__EXTRAIT CHOISI__.
++++

Le cerveau donne l’alerte et les effets néfastes s’amorcent
Après seulement quelques heures, les étudiant·e·s étaient très agité·e·s. Certain·e·s se sont laissé·e·s déborder par les émotions tandis que d’autres ont été traversés par des sensations étranges. Dans plusieurs cas de figure, les étudiant·e·s ont eu des hallucinations. Un effet démesuré qui prouve que leur esprit leur joue des tours lorsqu’il se sent en danger. Une fois libérés de cette posture inconfortable, ces êtres dévoués ont été soumis à des tests. Résultat : leurs performances mentales ont été fortement perturbées.
Les humains sont rarement confrontés à une mise en scène aussi dantesque. Pourtant, même à petite échelle, la solitude aurait des répercussions sur la santé. D’après un article du magazine américain Wired, les personnes ayant des relations sociales élevées ont une probabilité de survie de 50 % par rapport à celles qui restent en retrait. Se retrouver piégé dans son propre logement, sans pouvoir y échapper, se creuser les méninges pour dénicher de nouvelles activités manuelles… cet énième huis clos s’avère dévastateur. Une enquête menée par l’Ifop pour l’association Astrée en témoigne. Près d’un·e français·se sur cinq souffre de cet isolement social et les étudiant·e·s restent en tête de lice. Ce mal-être incontrôlable augmenterait les risques de maladies cardiovasculaires et doperait la dépression.

++++

__TRAVAIL DEMANDÉ__.
A. Résumez l'extrait en deux phrases.
B. Citez le passage de l'extrait situé entre "Les humains sont" et "doperait la dépression.", ces deux bornes comprises.
Vous n'avez pas besoin des lignes qui viennent ensuite.

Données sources
++++

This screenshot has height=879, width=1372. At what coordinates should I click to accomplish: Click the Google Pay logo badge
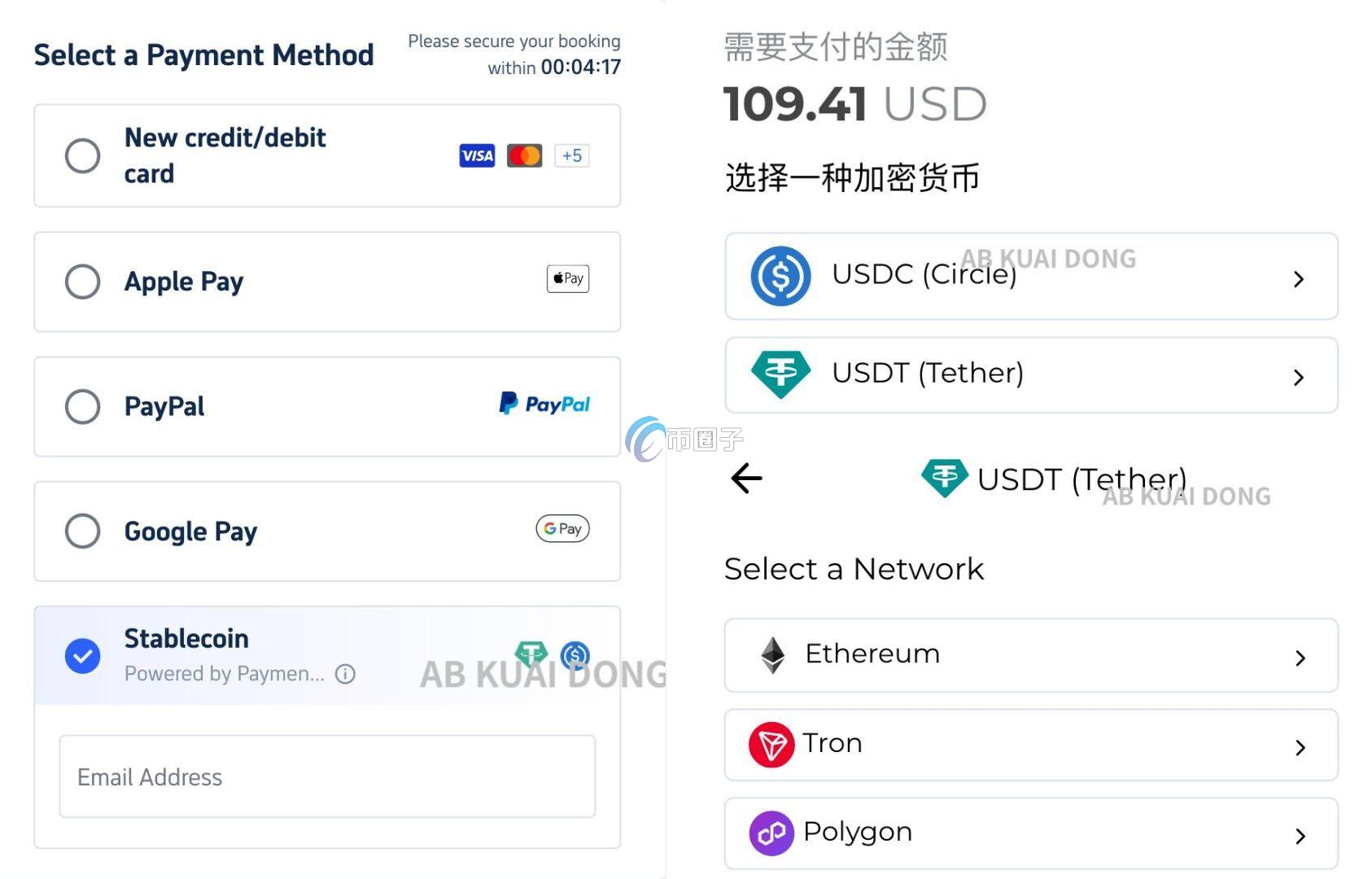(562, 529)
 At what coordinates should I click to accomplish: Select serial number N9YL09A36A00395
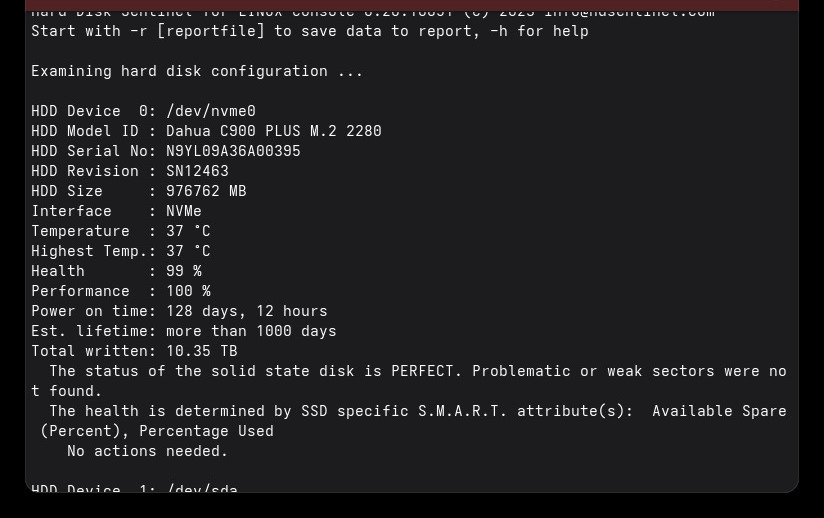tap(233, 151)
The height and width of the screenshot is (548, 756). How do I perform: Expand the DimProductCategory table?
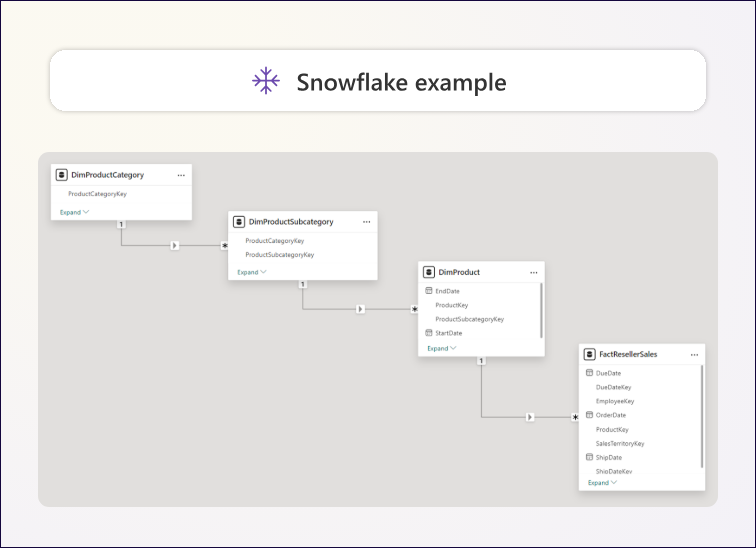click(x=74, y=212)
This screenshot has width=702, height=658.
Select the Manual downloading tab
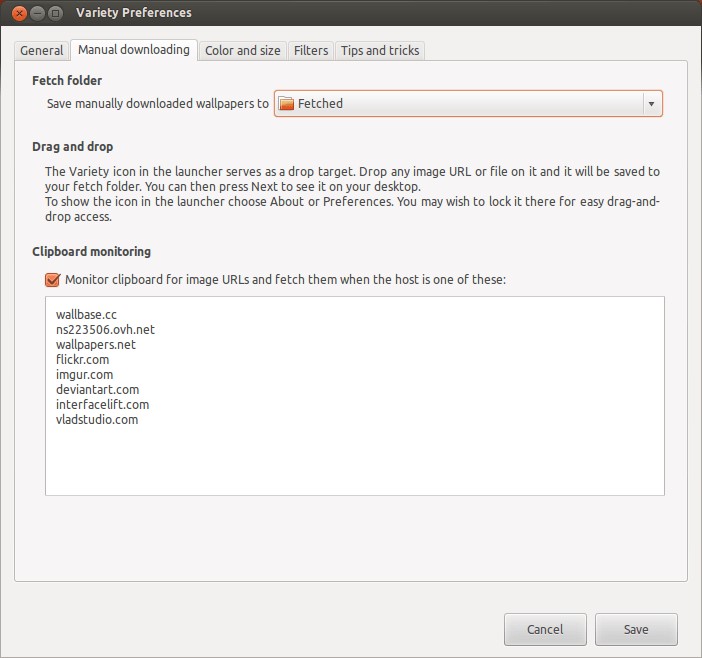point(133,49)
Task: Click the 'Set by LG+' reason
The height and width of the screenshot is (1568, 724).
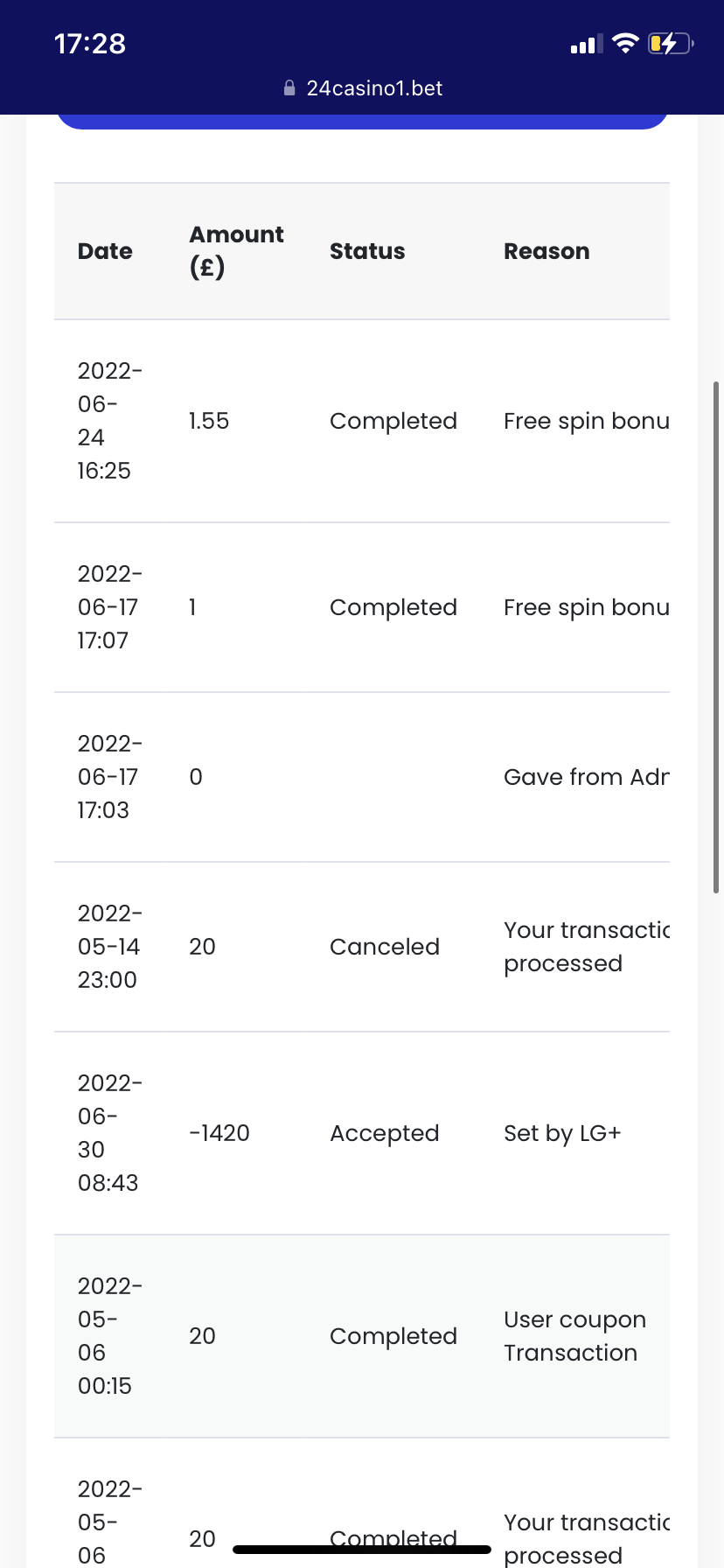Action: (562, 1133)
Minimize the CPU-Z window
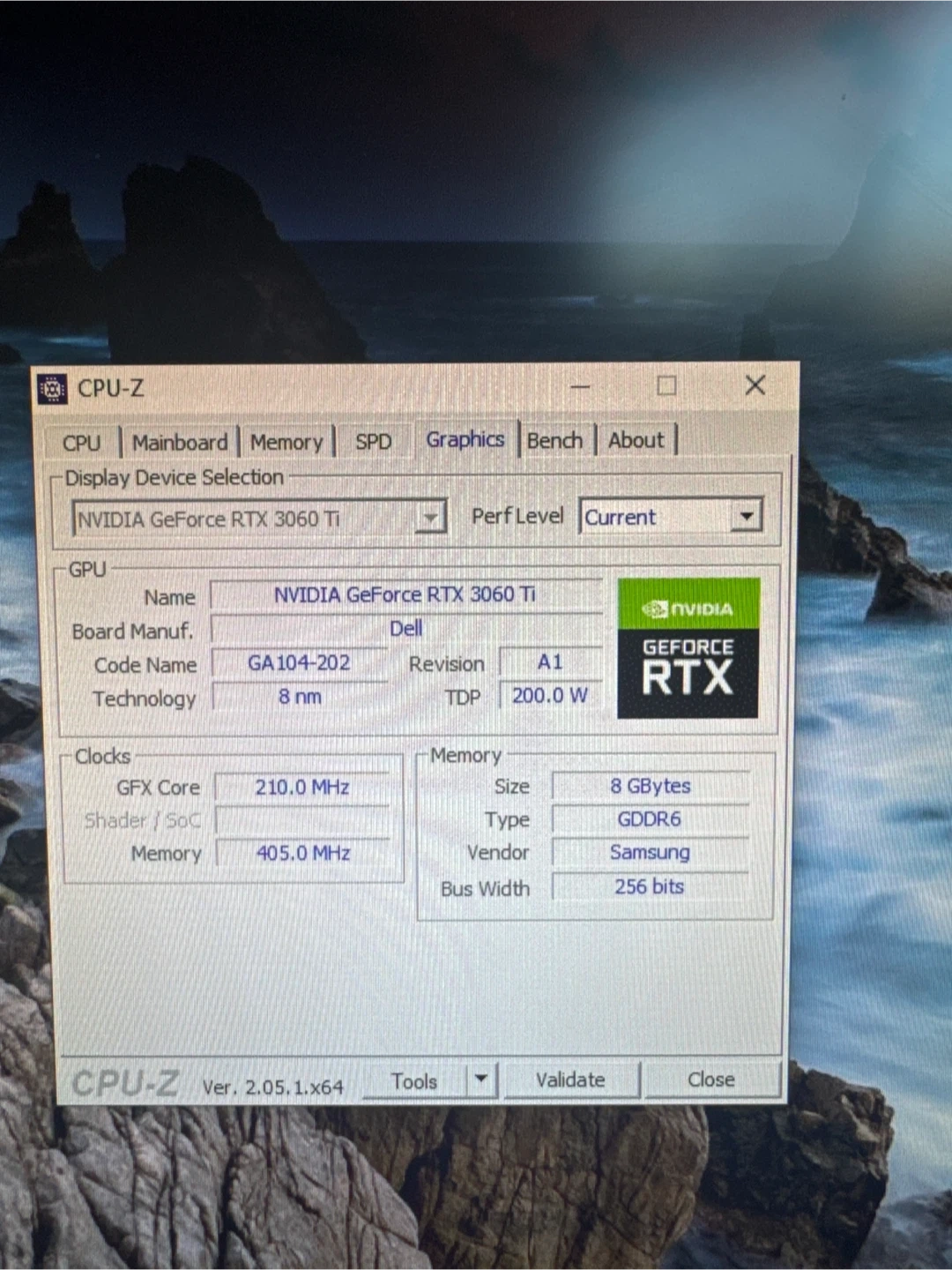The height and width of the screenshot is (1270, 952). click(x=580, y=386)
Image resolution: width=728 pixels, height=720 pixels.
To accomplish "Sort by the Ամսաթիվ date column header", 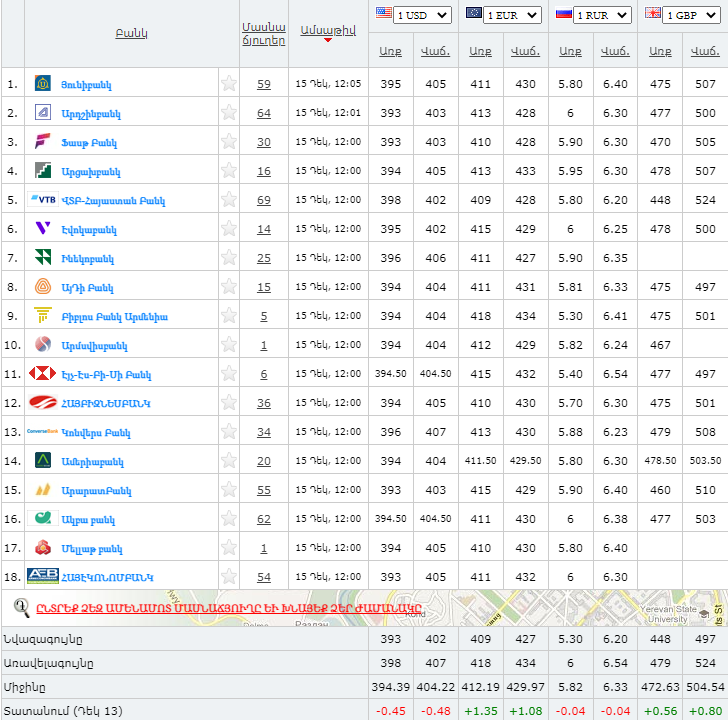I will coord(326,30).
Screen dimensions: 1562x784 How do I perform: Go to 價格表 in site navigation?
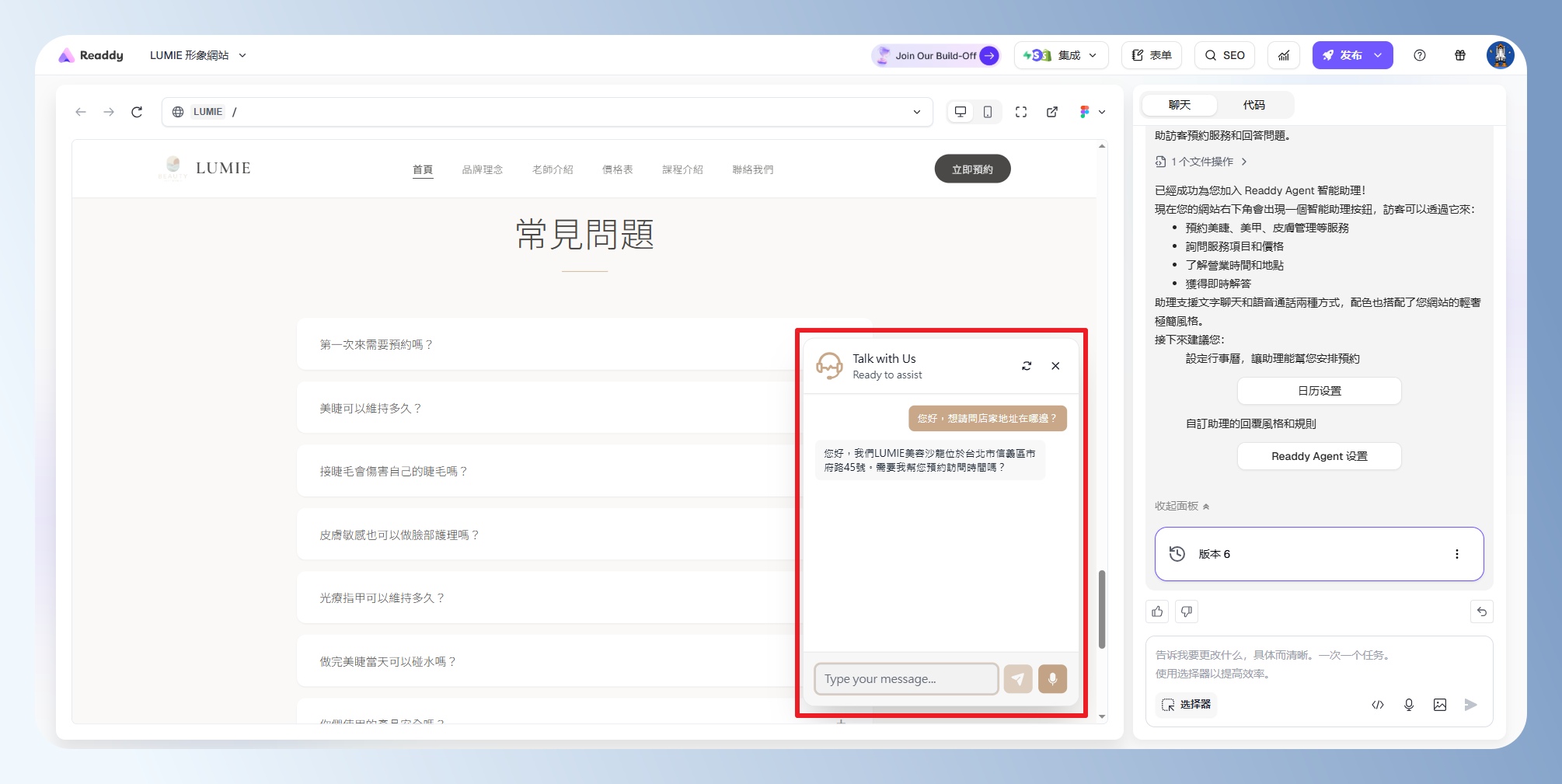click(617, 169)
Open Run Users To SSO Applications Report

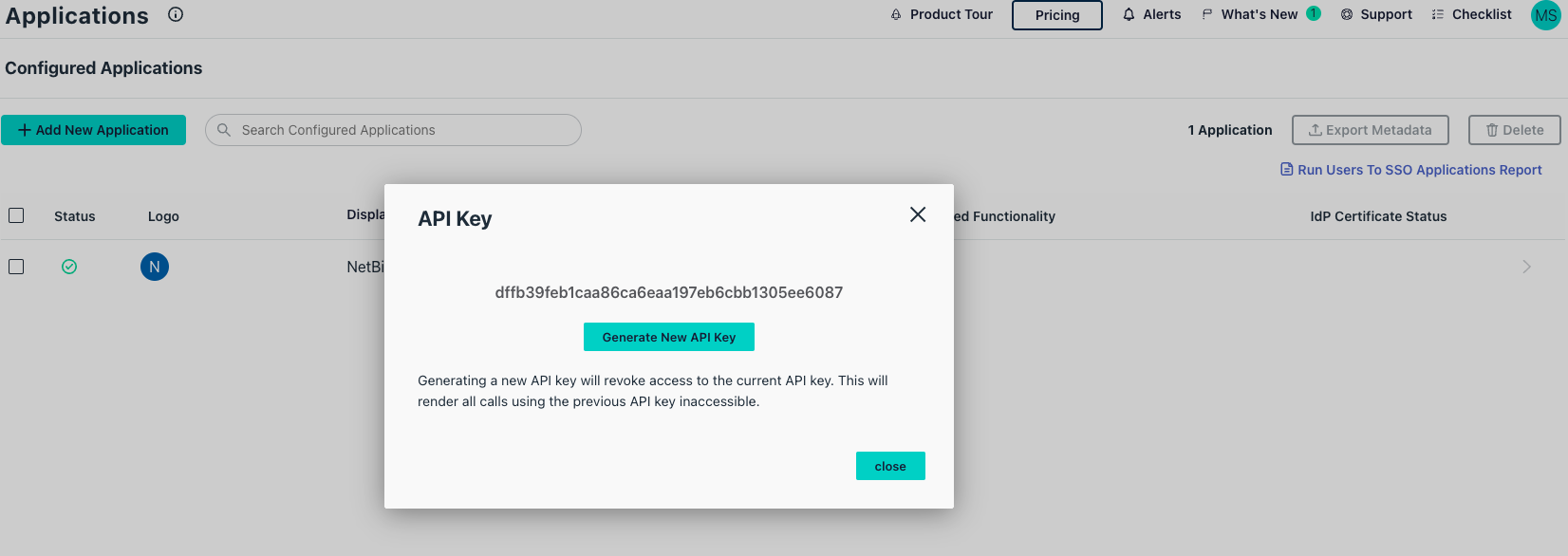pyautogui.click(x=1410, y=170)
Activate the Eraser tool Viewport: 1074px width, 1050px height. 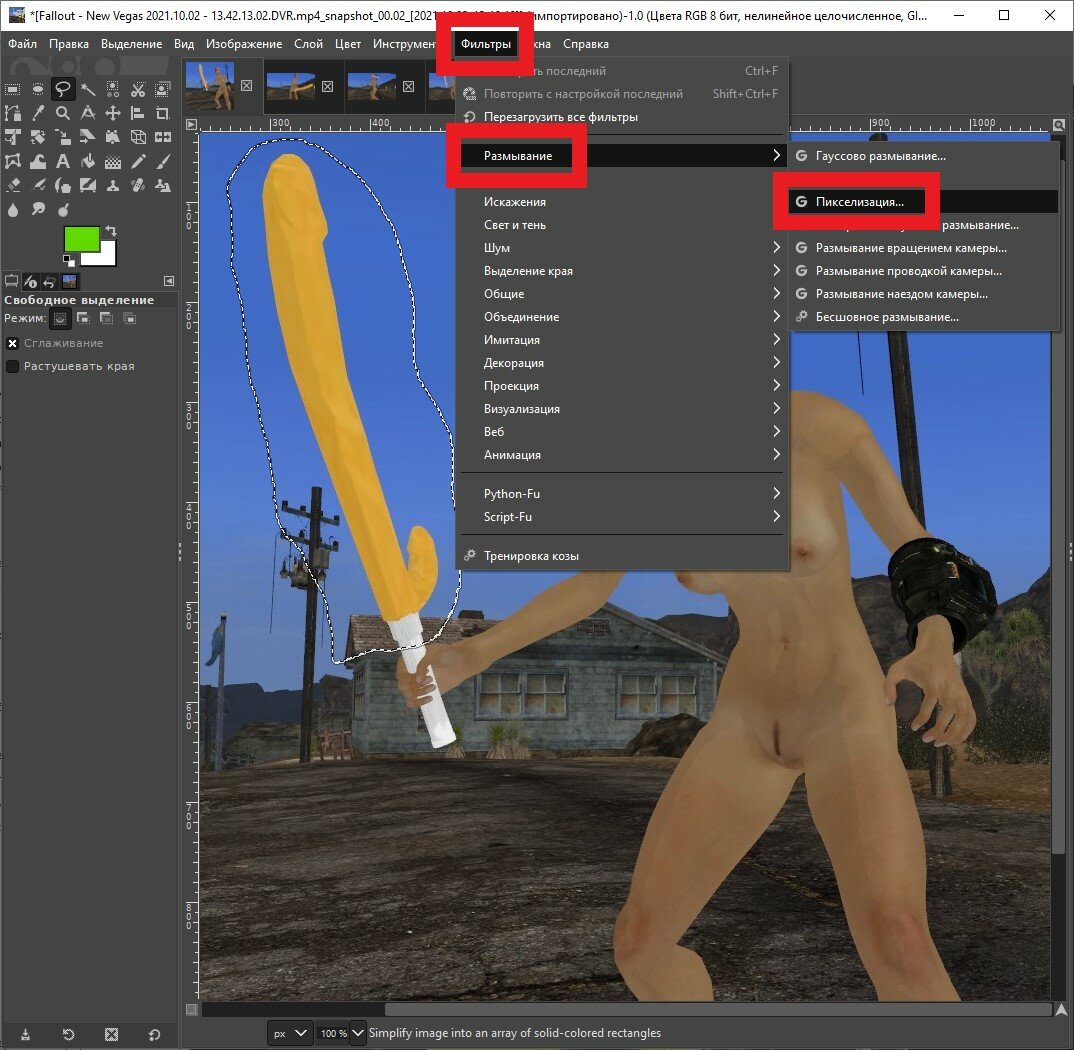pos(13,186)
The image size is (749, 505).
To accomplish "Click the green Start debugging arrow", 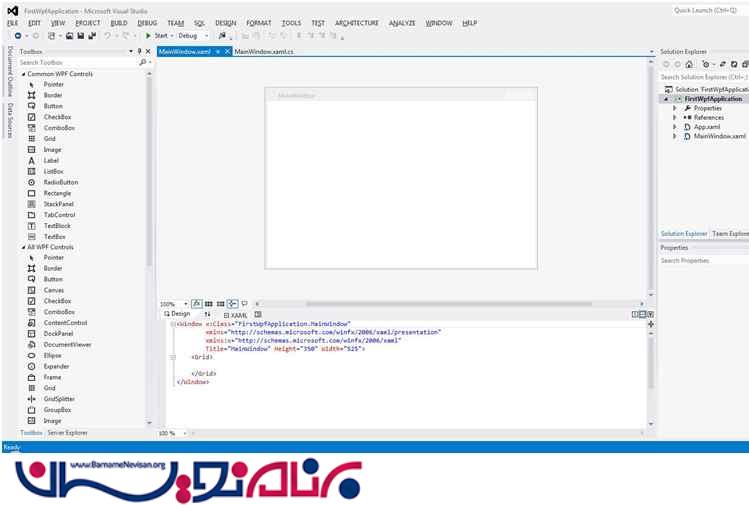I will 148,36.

++++

__RÉPONSES RÉDIGÉES__.
A. Après seulement quelques heures, des étudiant·e·s ont été très agité·e·s, certain·e·s allant jusqu'aux hallucinations, et les tests ont ensuite montré de fortes perturbations de leurs performances mentales. Même à petite échelle, la solitude aurait des répercussions sur la santé : selon une enquête de l'Ifop pour l'association Astrée, près d'un·e Français·e sur cinq souffre d'isolement social, les étudiant·e·s en tête, ce qui augmenterait les risques de maladies cardiovasculaires et la dépression.

B.
Les humains sont rarement confrontés à une mise en scène aussi dantesque. Pourtant, même à petite échelle, la solitude aurait des répercussions sur la santé. D’après un article du magazine américain Wired, les personnes ayant des relations sociales élevées ont une probabilité de survie de 50 % par rapport à celles qui restent en retrait. Se retrouver piégé dans son propre logement, sans pouvoir y échapper, se creuser les méninges pour dénicher de nouvelles activités manuelles… cet énième huis clos s’avère dévastateur. Une enquête menée par l’Ifop pour l’association Astrée en témoigne. Près d’un·e français·se sur cinq souffre de cet isolement social et les étudiant·e·s restent en tête de lice. Ce mal-être incontrôlable augmenterait les risques de maladies cardiovasculaires et doperait la dépression.